L’enjeu de cette rétrospective tient précisément à cette capacité à réunir des mondes que la mode séparait encore volontiers. Le parcours annonce plus de 120 silhouettes et mannequins, articulés autour d’un dialogue entre modernisme italien, Antiquité de la Magna Graecia, Barocco, Pop Art et culture populaire. Botticelli, Canova, Picasso, Andy Warhol ou Julian Schnabel apparaissent comme des points d’écho dans un langage où la référence savante n’est jamais coupée de l’énergie médiatique.  

Versace a compris tôt que l’image d’une robe ne se fabriquait pas seulement dans l’atelier, mais aussi devant l’objectif. L’exposition rappelle le rôle des grands photographes — Richard Avedon, Irving Penn, Helmut Newton, Patrick Demarchelier, Mario Testino — dans la diffusion mondiale de cette esthétique spectaculaire. Le créateur ne travaillait pas contre la photographie ; il dessinait déjà pour elle, pour sa frontalité, son éclat, sa capacité à transformer une silhouette en icône visuelle.  

Cette mécanique de l’image s’étend aux corps qui l’ont portée. Madonna, Elton John, George Michael, Grace Jones, Prince, la princesse Diana ou Elizabeth Hurley sont cités dans le parcours, tout comme Carla Bruni, Naomi Campbell, Cindy Crawford, Claudia Schiffer, Karen Mulder et Linda Evangelista. Versace n’a pas seulement accompagné l’ère des supermodels ; il a contribué à la fabriquer. Le mannequin, chez lui, ne disparaît pas derrière le vêtement. Il devient personnage, accélérateur culturel, surface de projection d’une décennie qui assume encore la puissance du glamour.  

Paris occupe dans cette histoire une place double.
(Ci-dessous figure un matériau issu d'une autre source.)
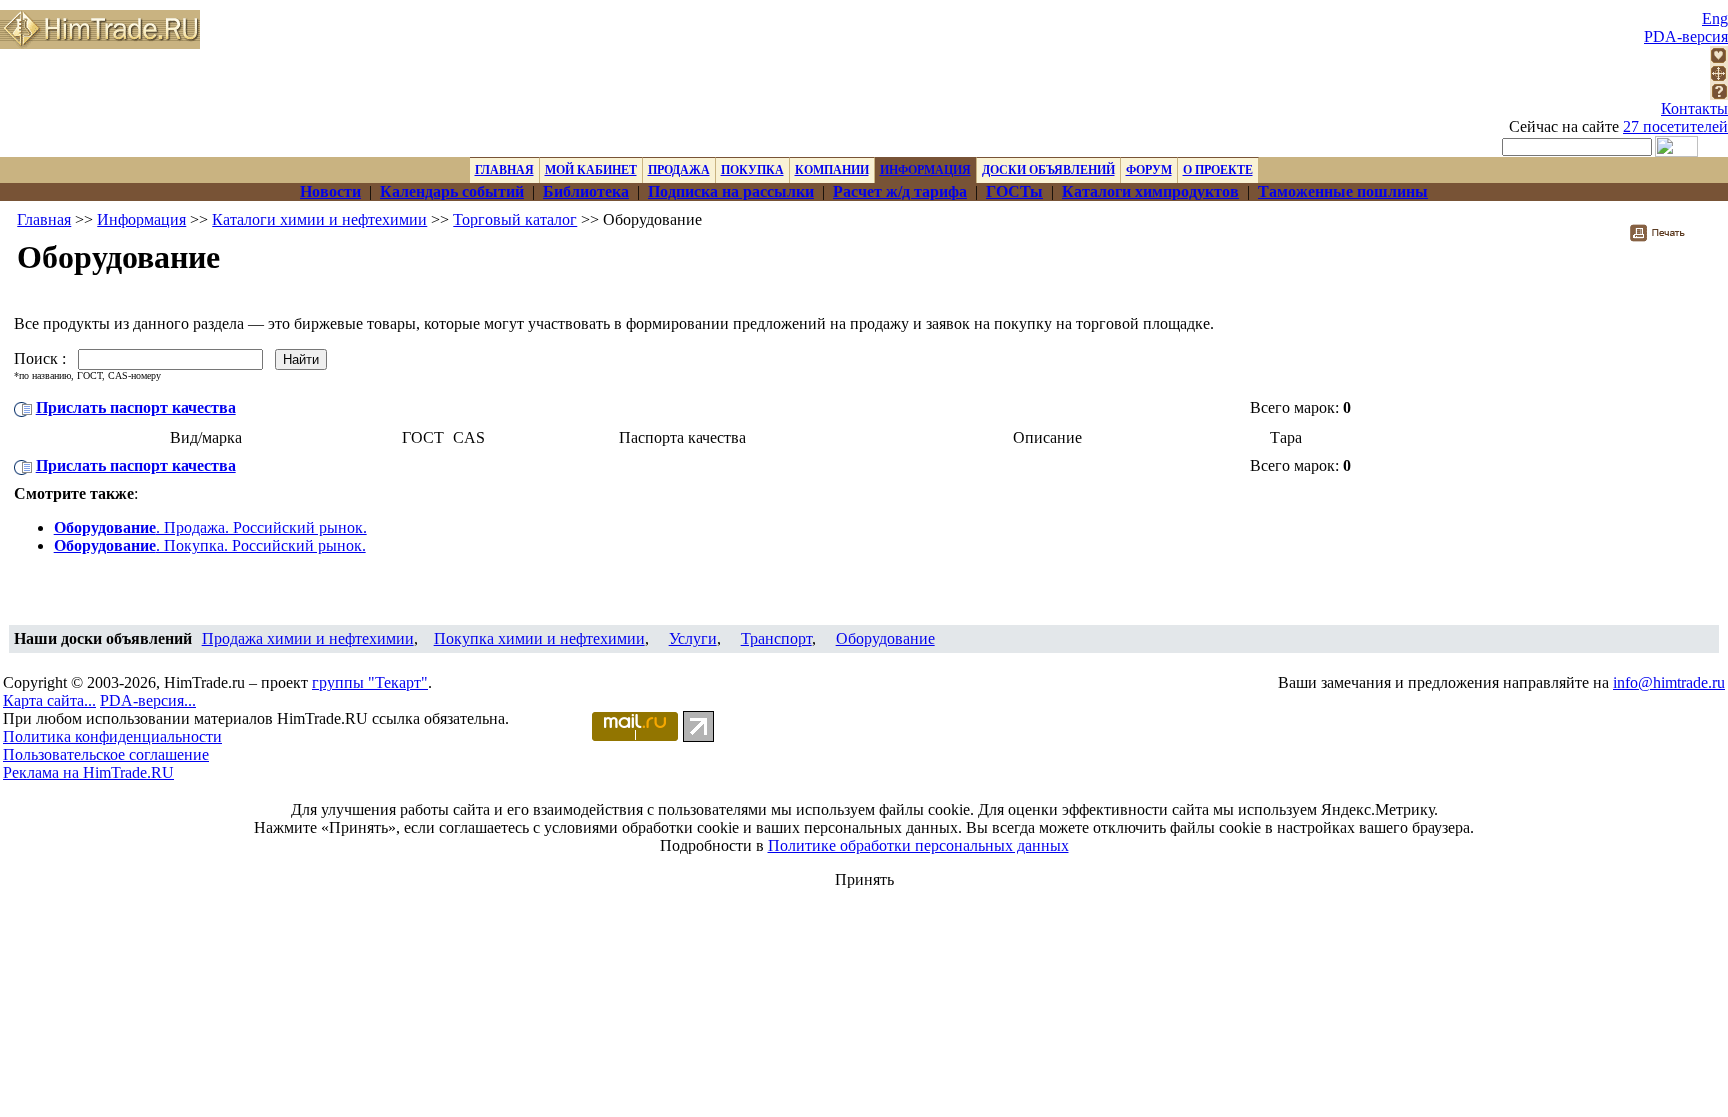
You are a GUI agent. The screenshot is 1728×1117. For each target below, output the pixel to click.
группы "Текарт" (370, 682)
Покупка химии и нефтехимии (539, 638)
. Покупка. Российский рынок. (210, 545)
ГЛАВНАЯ (504, 170)
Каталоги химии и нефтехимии (319, 219)
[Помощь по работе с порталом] (1719, 94)
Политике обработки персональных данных (918, 845)
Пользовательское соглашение (106, 754)
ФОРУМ (1149, 170)
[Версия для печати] (1670, 238)
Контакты (1694, 108)
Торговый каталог (515, 219)
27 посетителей (1675, 126)
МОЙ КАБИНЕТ (591, 170)
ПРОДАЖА (679, 170)
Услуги (693, 638)
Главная (44, 219)
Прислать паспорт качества (136, 407)
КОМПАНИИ (832, 170)
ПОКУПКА (752, 170)
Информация (141, 219)
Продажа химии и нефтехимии (308, 638)
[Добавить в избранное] (1719, 58)
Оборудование (885, 638)
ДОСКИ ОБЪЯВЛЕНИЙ (1048, 170)
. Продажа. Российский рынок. (210, 527)
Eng (1715, 18)
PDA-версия (1686, 36)
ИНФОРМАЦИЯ (925, 170)
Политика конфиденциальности (112, 736)
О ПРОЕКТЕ (1218, 170)
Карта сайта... (49, 700)
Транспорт (776, 638)
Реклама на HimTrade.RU (88, 772)
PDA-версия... (148, 700)
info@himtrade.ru (1669, 682)
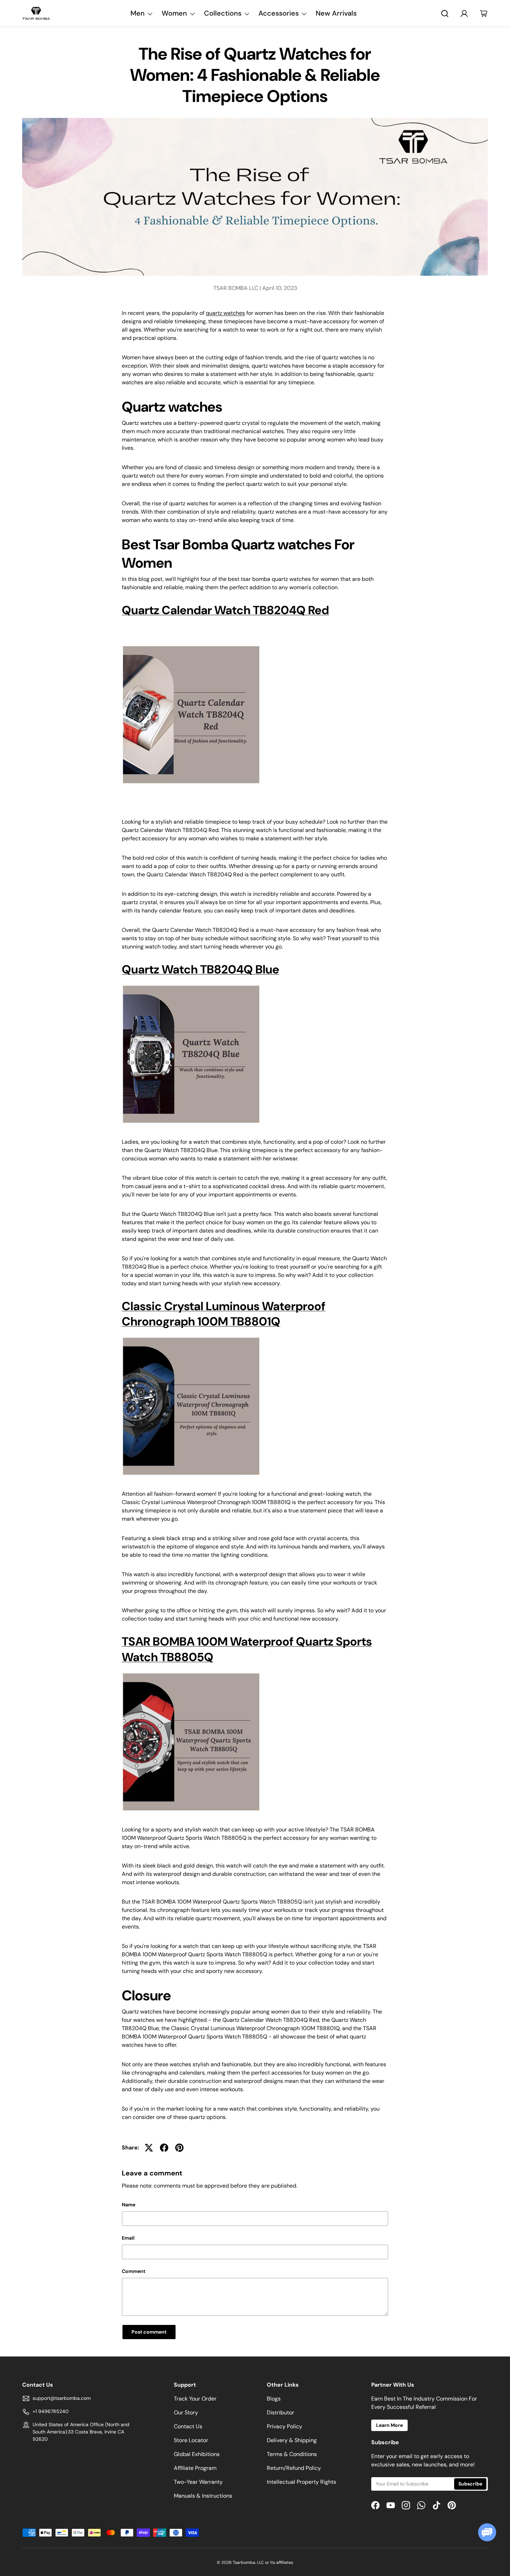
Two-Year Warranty (198, 2481)
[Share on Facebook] (164, 2147)
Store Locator (191, 2440)
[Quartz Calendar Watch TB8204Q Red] (191, 644)
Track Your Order (195, 2398)
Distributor (280, 2412)
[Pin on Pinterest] (179, 2147)
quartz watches (225, 313)
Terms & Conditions (292, 2454)
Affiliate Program (195, 2468)
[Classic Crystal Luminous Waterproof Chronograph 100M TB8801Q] (191, 1335)
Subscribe (470, 2484)
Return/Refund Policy (294, 2468)
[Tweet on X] (148, 2147)
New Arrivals (336, 13)
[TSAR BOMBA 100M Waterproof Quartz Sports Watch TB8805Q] (191, 1671)
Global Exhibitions (197, 2454)
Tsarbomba (244, 2562)
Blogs (274, 2398)
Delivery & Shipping (292, 2440)
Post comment (149, 2332)
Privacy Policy (284, 2426)
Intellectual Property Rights (301, 2481)
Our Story (186, 2412)
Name (128, 2204)
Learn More (389, 2425)
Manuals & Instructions (203, 2495)
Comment (133, 2271)
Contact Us (188, 2426)
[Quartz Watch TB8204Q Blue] (191, 983)
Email (128, 2238)
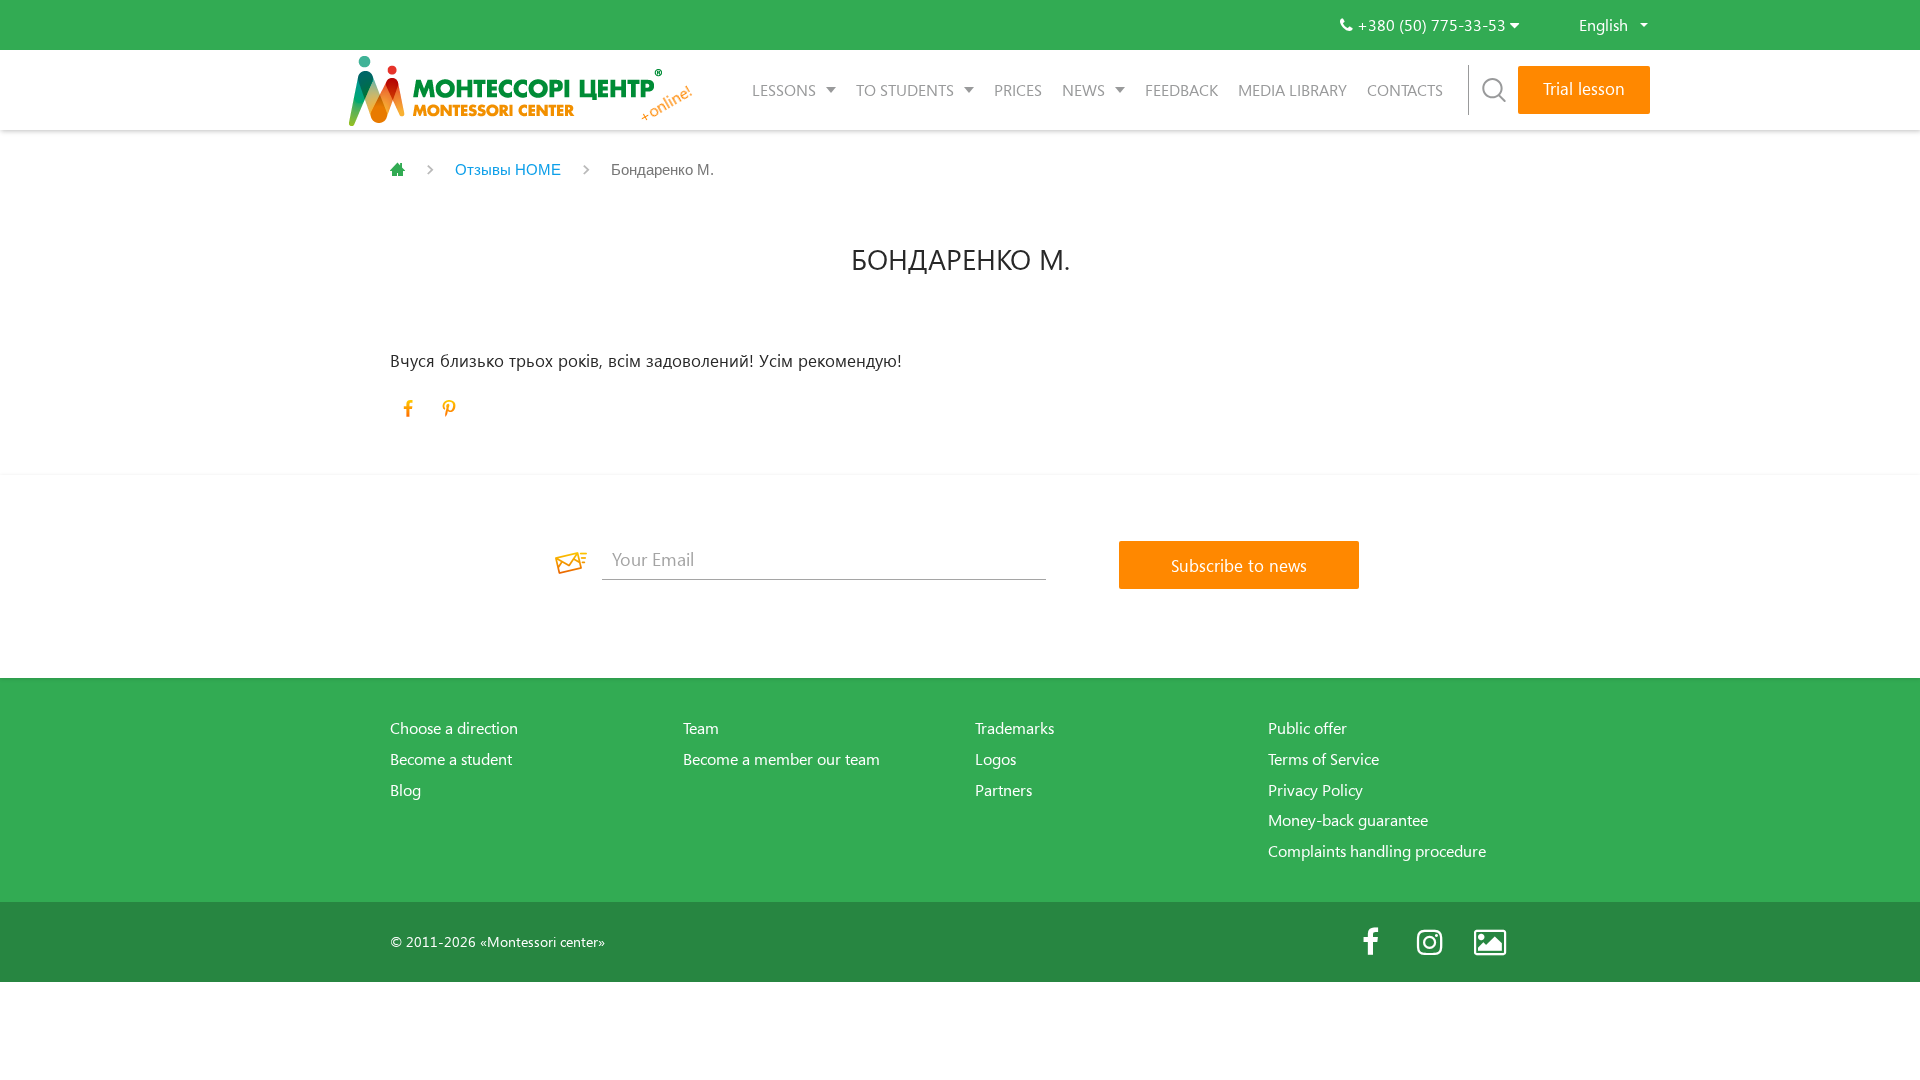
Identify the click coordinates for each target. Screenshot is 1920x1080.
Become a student (451, 759)
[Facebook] (1370, 942)
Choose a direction (454, 728)
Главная (397, 170)
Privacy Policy (1315, 790)
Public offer (1307, 728)
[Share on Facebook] (408, 409)
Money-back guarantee (1348, 820)
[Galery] (1490, 942)
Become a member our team (781, 759)
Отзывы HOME (508, 169)
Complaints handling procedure (1377, 851)
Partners (1003, 790)
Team (701, 728)
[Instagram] (1430, 942)
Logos (995, 759)
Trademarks (1014, 728)
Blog (405, 790)
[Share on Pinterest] (449, 409)
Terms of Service (1323, 759)
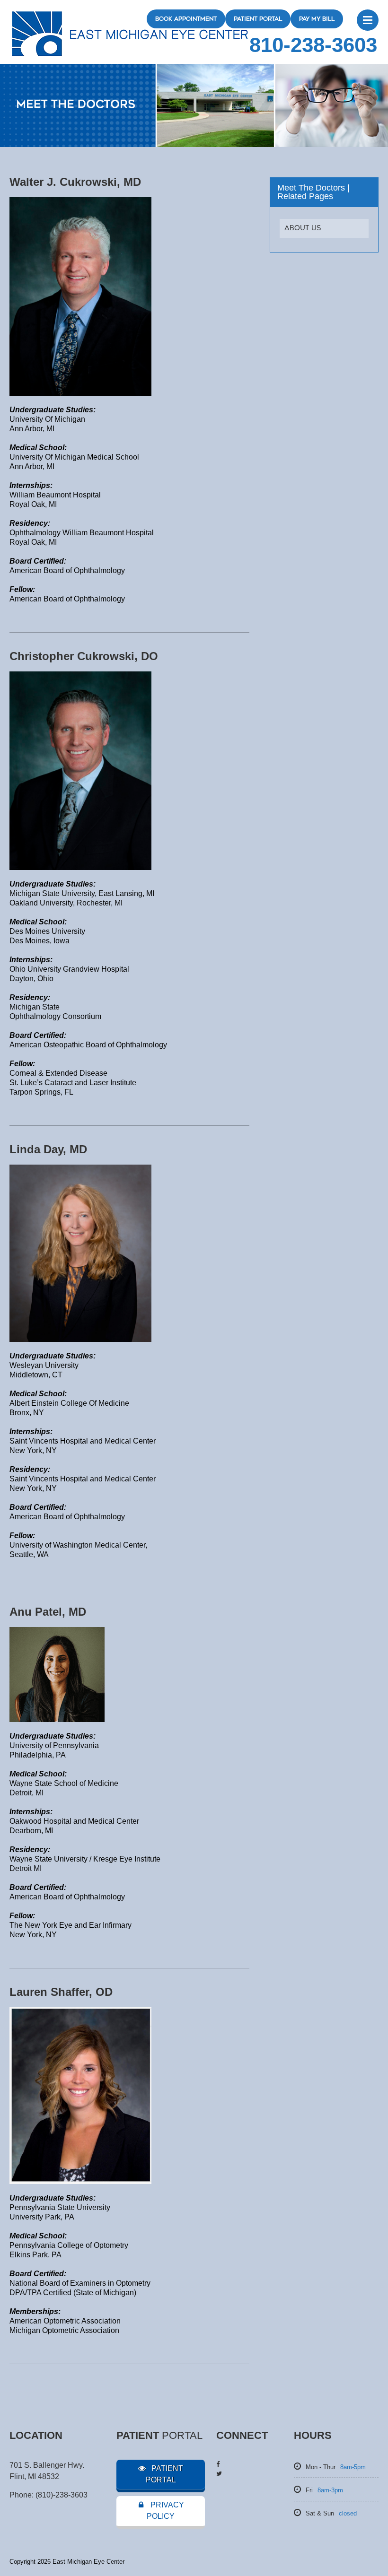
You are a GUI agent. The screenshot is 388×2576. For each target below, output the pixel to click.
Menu (368, 20)
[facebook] (218, 2464)
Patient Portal (258, 19)
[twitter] (219, 2474)
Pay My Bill (317, 19)
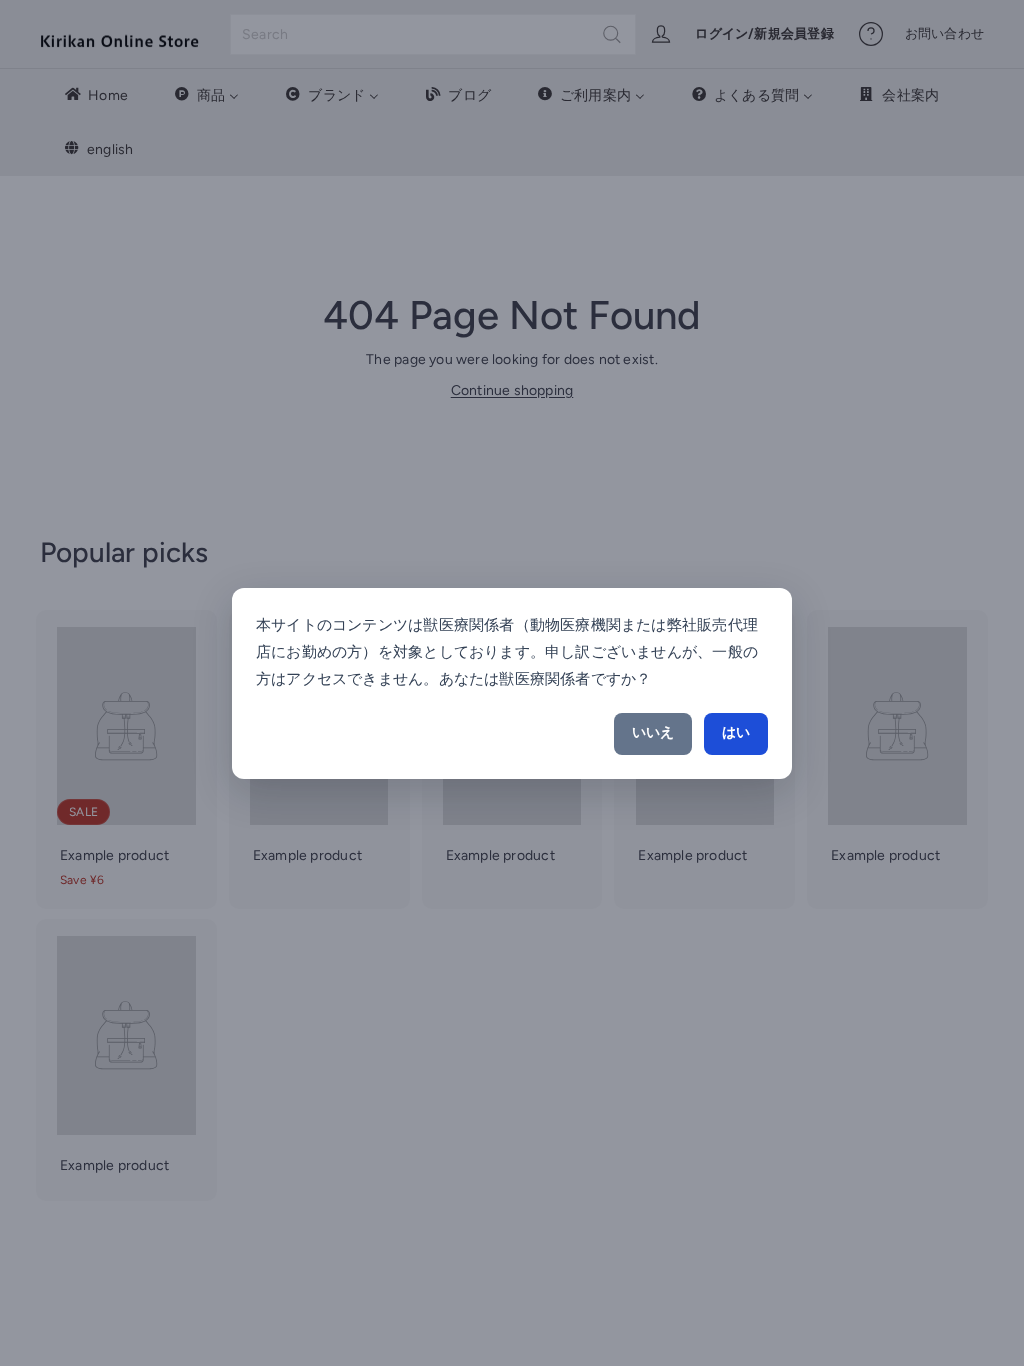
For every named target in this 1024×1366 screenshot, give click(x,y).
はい (736, 732)
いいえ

À la fin des années 1970, Versace participe au déplacement du centre de gravité de la mode vers Milan, où le prêt-à-porter italien attire médias, stars et collectionneurs. Mais Paris demeure la scène symbolique de la couture. En 1989, il lance Atelier Versace et choisit de présenter cette ligne durant la Fashion Week parisienne, notamment à l’hôtel Ritz, place Vendôme. Paris Region confirme ce rôle du Ritz et de la Fashion Week parisienne dans l’installation d’Atelier Versace comme geste couture.  

Le retour de cette œuvre à Paris n’a donc rien d’un simple itinéraire d’exposition, après Londres, Berlin, Malaga et plusieurs villes européennes. Il réinstalle Versace sur la scène où son sens du spectacle a trouvé l’un de ses cadres les plus efficaces. La note du communiqué précise d’ailleurs que l’exposition est une production Dreamrealizer, indépendante de Gianni Versace S.r.l. et non associée à la famille Versace — une information utile, tant l’héritage du créateur reste sensible et institutionnellement chargé.  

Ce que cette rétrospective permet sans doute de relire, c’est la cohérence d’un créateur souvent réduit à l’excès. Versace n’a pas seulement aimé l’or, les corps, les imprimés, les stars et les flashs. Il a construit une grammaire où l’opulence devient un outil de composition. Le bondage des années 1990, les références punk, la lumière de Miami, les imprimés de soie, les robes métalliques, les silhouettes plus minimalistes de la fin de sa carrière : tout cela participe d’un même projet, celui d’une mode capable d’absorber l’art, la musique, le cinéma, la nuit et les médias sans perdre son autorité textile.

Au Musée Maillol, le podium devient donc archive. Non pas une ligne droite vers la nostalgie, mais un dispositif pour comprendre une époque où la mode a cessé de se contenter d’habiller le corps pour organiser autour de lui une scène mondiale.